▶ _Action item_
Repeat all the data exactly, and where a record holds a picture, leave that picture out.

----- Provided records

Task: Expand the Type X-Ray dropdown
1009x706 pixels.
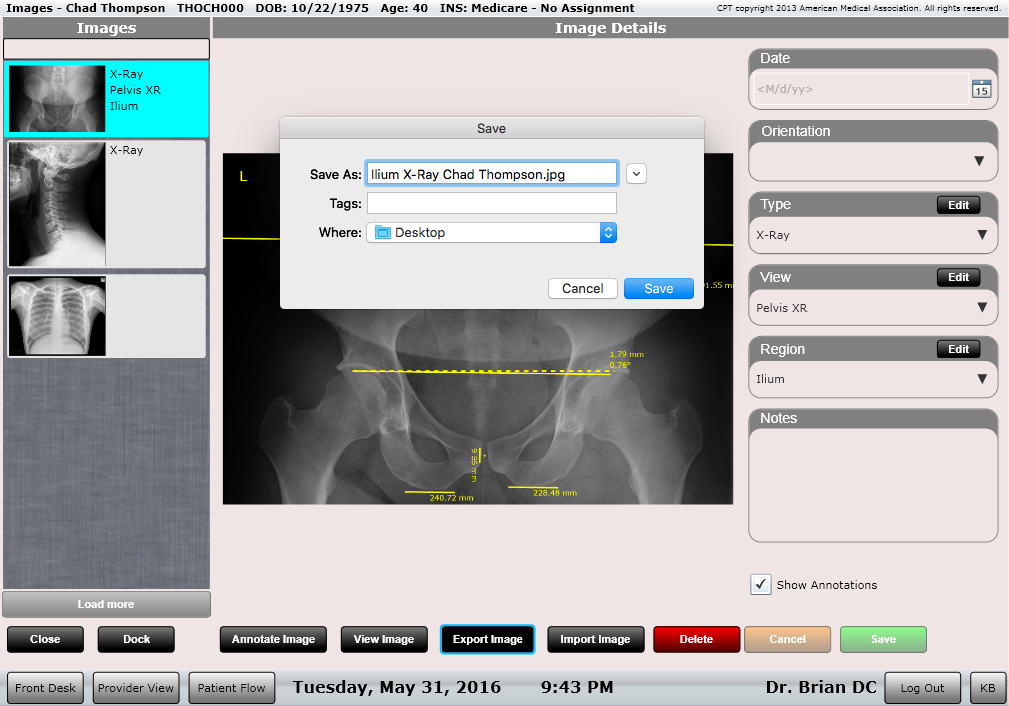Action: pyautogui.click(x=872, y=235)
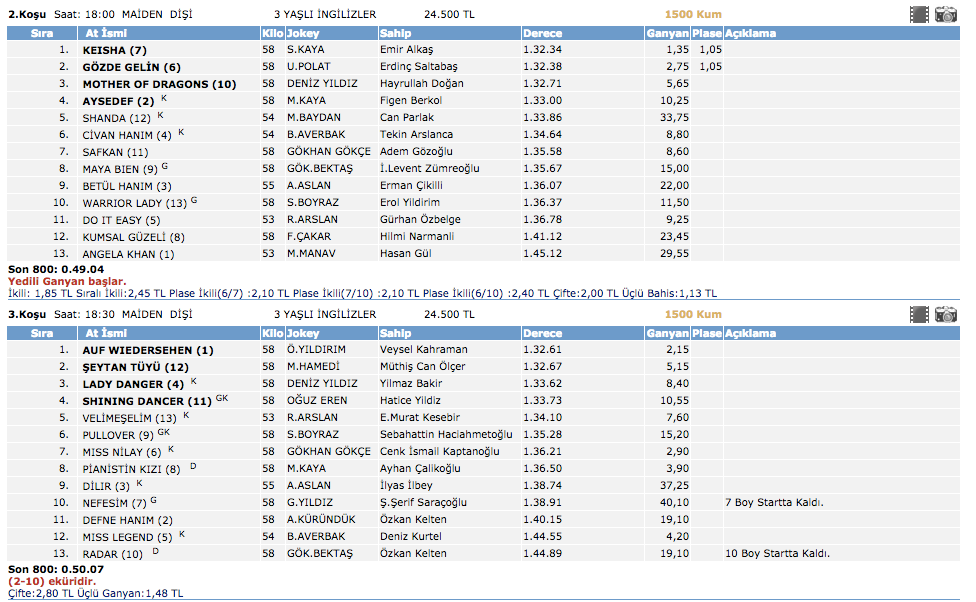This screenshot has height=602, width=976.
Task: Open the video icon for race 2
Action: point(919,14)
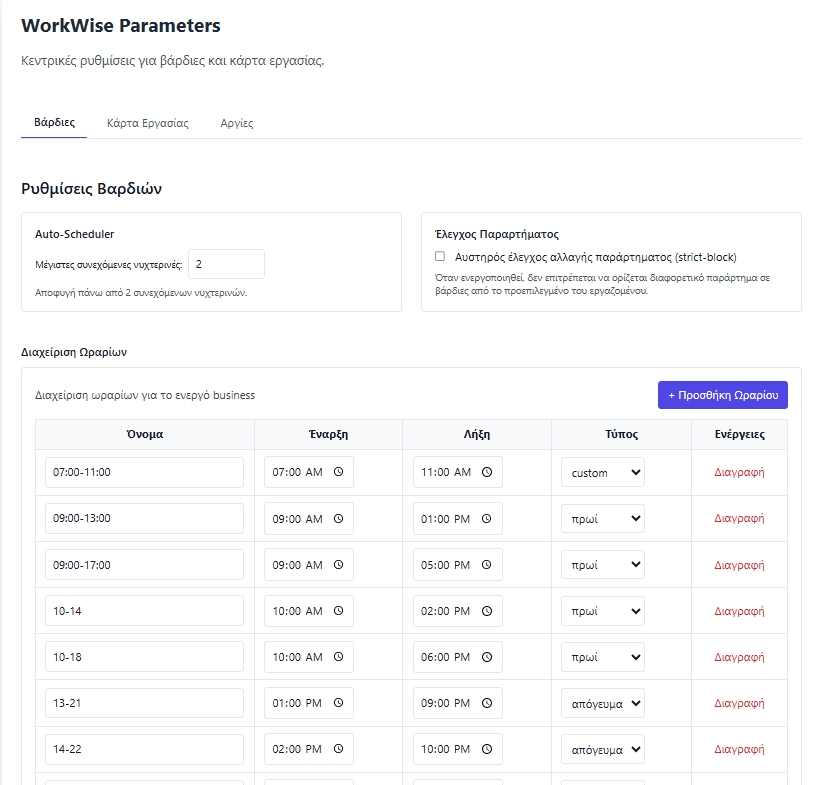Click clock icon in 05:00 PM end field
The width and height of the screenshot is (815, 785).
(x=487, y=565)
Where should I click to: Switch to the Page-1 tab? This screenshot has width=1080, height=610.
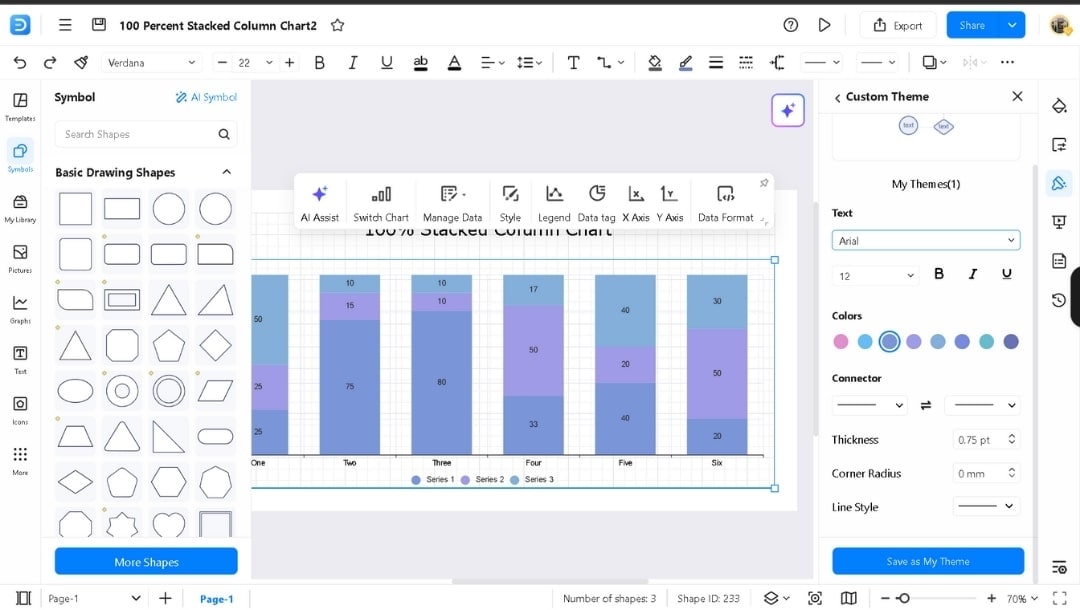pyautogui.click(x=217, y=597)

----------

▶ _Response area_
Task: Expand the Type X-Ray dropdown
1009x706 pixels.
Action: pyautogui.click(x=872, y=235)
This screenshot has height=602, width=976.
Task: Open the video icon for race 2
Action: point(919,14)
Click clock icon in 05:00 PM end field
The width and height of the screenshot is (815, 785).
(x=487, y=565)
Where should I click to: Switch to the Page-1 tab? This screenshot has width=1080, height=610.
pyautogui.click(x=217, y=597)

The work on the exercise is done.